Aside from the Treasury Department and the Federal Reserve, several state-level regulators have taken steps to regulate stablecoins. These include the New York State Department of Financial Services (DFS), which imposes similar requirements on limited purpose trust companies that engage in virtual currency business activities.
Institutional involvement threatens digital currencies' ability to operate outside of traditional finance
Increasingly, the institutional involvement of cryptos is threatening their ability to operate outside the traditional financial system. In fact, this could amplify existing financial stability risks, causing new systemic risks to emerge in some countries.
One of the key challenges for financial regulators is to balance financial innovation with risks to overall financial stability. Typically, entities operating in financial markets are granted a limited scope to undertake specified activities.
Digital innovation is changing the way money is produced, manipulated, and used. Some payment technologies have the potential to supplant central banks.
While some digital technologies are useful, they can also be exploited by governments to expand their reach and increase their powers. Digital technologies may also enable governments to intrude more into private lives.
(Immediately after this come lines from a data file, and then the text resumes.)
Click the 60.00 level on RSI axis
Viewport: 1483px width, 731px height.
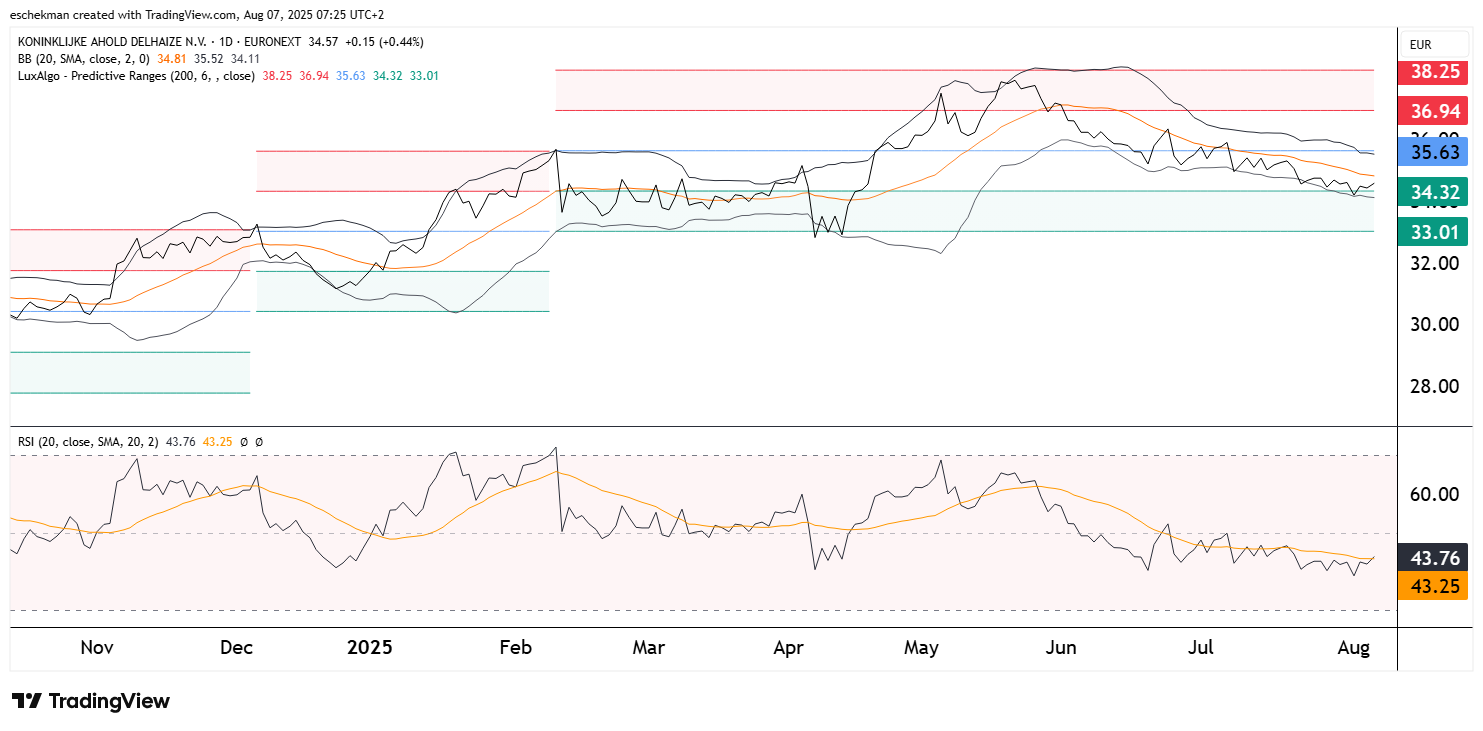1434,495
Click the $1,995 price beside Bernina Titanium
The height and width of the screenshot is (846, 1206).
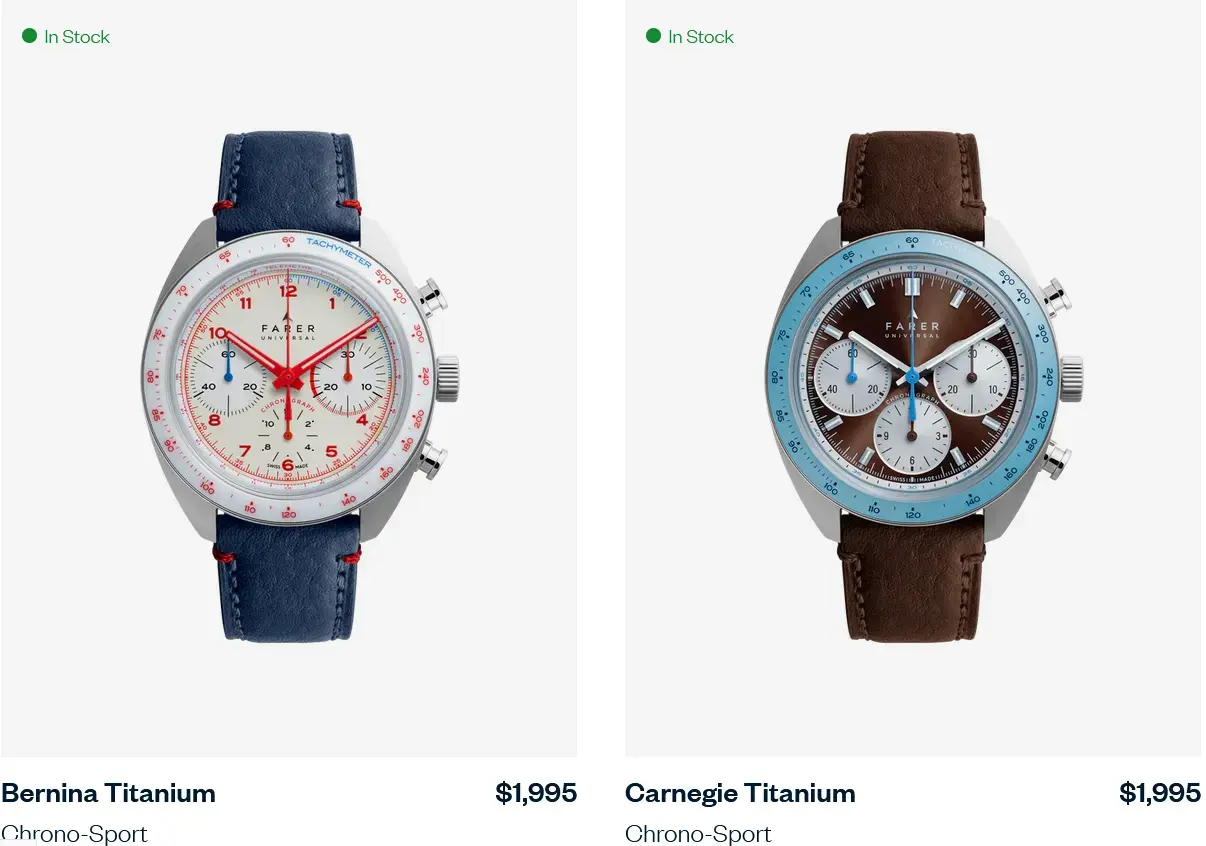click(536, 793)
This may intensify concentration of economic power, which could reshape the structure of society.
A key challenge for financial regulators is to balance financial innovation and risks to uninformed investors. Regulatory certainty is critical for the protection of investors.
Ultimately, a coordinated global response is essential to ensure a level playing field. This will require comprehensive implementation of regulatory measures. In addition, the evolution of digital technologies may draw the unbanked and uninsured into investment opportunities, as well as the wealthy into more lucrative returns.
The rise of cryptos has captured the public imagination. However, a market capitalization of just over $2.5 trillion may not fully reflect their economic value. Rather, it may reflect a frothy environment of stretched valuations. The technology underpinning cryptos is relatively difficult to cover by traditional financial regulation.
The digital asset ecosystem could unlock untapped economic value and increase efficiency in transactions. However, the ecosystem would have to be tokenized and a central bank-backed medium of exchange would need to be developed. The market will need to address payment risks, lending risks, anti-money laundering risks, and securities fraud risks.